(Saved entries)
• • • • •

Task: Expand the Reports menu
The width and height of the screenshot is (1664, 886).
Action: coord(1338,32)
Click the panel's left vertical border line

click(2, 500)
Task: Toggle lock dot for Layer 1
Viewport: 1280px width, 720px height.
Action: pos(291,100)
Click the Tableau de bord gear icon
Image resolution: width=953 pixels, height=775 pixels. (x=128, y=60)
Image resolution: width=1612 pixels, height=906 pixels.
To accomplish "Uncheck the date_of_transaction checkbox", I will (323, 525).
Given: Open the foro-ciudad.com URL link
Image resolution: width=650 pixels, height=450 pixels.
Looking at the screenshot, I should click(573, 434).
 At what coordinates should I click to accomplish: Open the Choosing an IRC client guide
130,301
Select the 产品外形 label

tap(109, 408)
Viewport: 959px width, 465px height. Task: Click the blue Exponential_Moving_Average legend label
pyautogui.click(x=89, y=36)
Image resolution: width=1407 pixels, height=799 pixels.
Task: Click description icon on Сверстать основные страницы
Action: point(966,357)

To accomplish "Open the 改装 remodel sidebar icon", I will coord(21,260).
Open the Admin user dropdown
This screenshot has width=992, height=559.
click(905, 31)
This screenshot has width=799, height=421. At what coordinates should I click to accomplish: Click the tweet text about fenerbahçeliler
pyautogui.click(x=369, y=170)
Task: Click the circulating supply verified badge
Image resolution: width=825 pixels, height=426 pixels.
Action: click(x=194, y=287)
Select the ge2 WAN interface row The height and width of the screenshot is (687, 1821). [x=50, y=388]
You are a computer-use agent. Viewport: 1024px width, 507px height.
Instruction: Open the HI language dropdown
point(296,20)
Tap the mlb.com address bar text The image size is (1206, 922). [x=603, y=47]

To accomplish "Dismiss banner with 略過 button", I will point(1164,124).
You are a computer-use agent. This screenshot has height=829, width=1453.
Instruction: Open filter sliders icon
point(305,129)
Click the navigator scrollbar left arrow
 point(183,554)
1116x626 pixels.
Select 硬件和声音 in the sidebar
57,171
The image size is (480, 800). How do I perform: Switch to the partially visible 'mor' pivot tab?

• • • • •

▶ _WORK TO COMPLETE_:
Find the string "agent" in the entries above and return each line that holds it.

▶ _THE ANSWER_:
You are a computer-use agent. Viewport: 1024px width, 507px height.
You are a computer-use agent. This screenshot has height=829, width=1453.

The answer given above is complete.